Le niveau du Danube, plus grand fleuve de l'Union européenne, est au plus bas en raison d'une sécheresse prolongée et de températures extrêmes. Cette situation menace directement les centrales nucléaires de Hongrie et de Roumanie, qui utilisent ses eaux pour le refroidissement, et provoque une crise énergétique dans la région. En Hongrie, la centrale de Paks pourrait être contrainte de s'arrêter, tandis qu'en Roumanie, une explosion contrôlée a été menée pour tenter d'augmenter le débit du fleuve.
Un fleuve en souffrance
Le Danube, qui traverse l'Europe centrale de l'Allemagne à la Roumanie avant de se jeter dans la mer Noire, subit une sécheresse inédite. Deux facteurs expliquent ces niveaux historiquement bas : un déficit de précipitations depuis le printemps et des températures dépassant régulièrement 40 degrés. Selon des météorologues serbes, aucune précipitation significative n'est attendue sur le cours du fleuve avant cinq ou six semaines.
La Hongrie sous tension
En Hongrie, la centrale nucléaire de Paks, seule du pays, pourrait s'arrêter dans les prochains jours. En temps normal, elle fournit un tiers des besoins en électricité de l'Europe centrale. Dimanche 2 août, le Premier ministre hongrois Peter Magyar avait annoncé que l'ensemble de la centrale serait arrêté pour la première fois en 44 ans. Cependant, lundi, il a indiqué que les ingénieurs avaient réussi à réduire la quantité d'eau de refroidissement nécessaire et que les prévisions étaient devenues "un peu plus optimistes".
Pour pallier le déficit, le gouvernement hongrois a appelé les gros consommateurs industriels à réduire volontairement leur consommation et a invité les habitants à éviter l'électricité pendant les heures de pointe du soir. Des importations d'électricité ont également été réalisées, notamment auprès de l'Ukraine, selon le quotidien Le Monde.
La Serbie face à une production en chute
En Serbie, les centrales hydroélectriques de Djerdap 1 et 2, situées à la frontière avec la Roumanie, fonctionnent à 20 % et 30 % de leurs capacités respectivement, selon la ministre serbe Dubravka Djedovic Handanovic. Ces installations fournissent environ 18 % de la production annuelle d'électricité du pays. La ministre a précisé que la production avait été la plus faible depuis leur mise en service dans les années 1970, ce qui exerce une "pression sur les quantités accessibles d'électricité et sur les prix".
La consommation actuelle en Serbie est d'environ 105 GWh par jour, contre 110 à 115 GWh en hiver. Dubravka Djedovic Handanovic a appelé les citoyens à une consommation rationnelle d'électricité pour traverser cette période de sécheresse.
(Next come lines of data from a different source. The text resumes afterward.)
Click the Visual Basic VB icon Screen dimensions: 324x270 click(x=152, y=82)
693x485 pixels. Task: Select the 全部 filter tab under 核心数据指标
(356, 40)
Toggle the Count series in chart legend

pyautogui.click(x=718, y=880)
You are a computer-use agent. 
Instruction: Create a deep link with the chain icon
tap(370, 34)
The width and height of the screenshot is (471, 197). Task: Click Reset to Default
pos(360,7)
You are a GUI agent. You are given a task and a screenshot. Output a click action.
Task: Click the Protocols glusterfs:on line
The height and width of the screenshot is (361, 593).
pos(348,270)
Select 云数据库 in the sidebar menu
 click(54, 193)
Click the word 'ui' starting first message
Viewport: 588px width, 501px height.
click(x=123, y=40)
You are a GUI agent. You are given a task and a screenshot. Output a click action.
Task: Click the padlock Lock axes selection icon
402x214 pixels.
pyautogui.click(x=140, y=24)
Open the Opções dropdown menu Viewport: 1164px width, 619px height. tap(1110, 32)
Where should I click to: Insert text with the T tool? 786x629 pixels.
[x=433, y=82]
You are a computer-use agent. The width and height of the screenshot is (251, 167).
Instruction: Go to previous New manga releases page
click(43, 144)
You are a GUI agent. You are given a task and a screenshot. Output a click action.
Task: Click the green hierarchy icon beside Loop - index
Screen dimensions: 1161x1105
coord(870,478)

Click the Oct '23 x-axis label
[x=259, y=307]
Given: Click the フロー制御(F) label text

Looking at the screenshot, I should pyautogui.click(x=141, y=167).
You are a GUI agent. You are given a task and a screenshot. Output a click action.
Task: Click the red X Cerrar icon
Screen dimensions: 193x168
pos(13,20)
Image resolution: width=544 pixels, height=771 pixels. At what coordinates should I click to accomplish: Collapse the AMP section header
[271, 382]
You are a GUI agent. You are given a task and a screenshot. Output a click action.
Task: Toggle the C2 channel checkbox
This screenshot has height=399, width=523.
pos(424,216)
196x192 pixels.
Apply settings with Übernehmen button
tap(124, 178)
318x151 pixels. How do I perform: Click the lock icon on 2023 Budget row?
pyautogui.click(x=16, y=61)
La Roumanie tente de sauver sa centrale nucléaire
En Roumanie, les autorités ont procédé lundi à une explosion contrôlée sur des rochers du Danube afin d'augmenter le débit d'eau vers la centrale nucléaire de Cernavoda, dont un réacteur a été arrêté. Le ministre de la défense, Radu Miruta, a salué le succès de l'opération menée par l'armée. Le gouvernement a également augmenté les importations d'électricité et demandé aux entreprises de décaler leur production vers les heures creuses.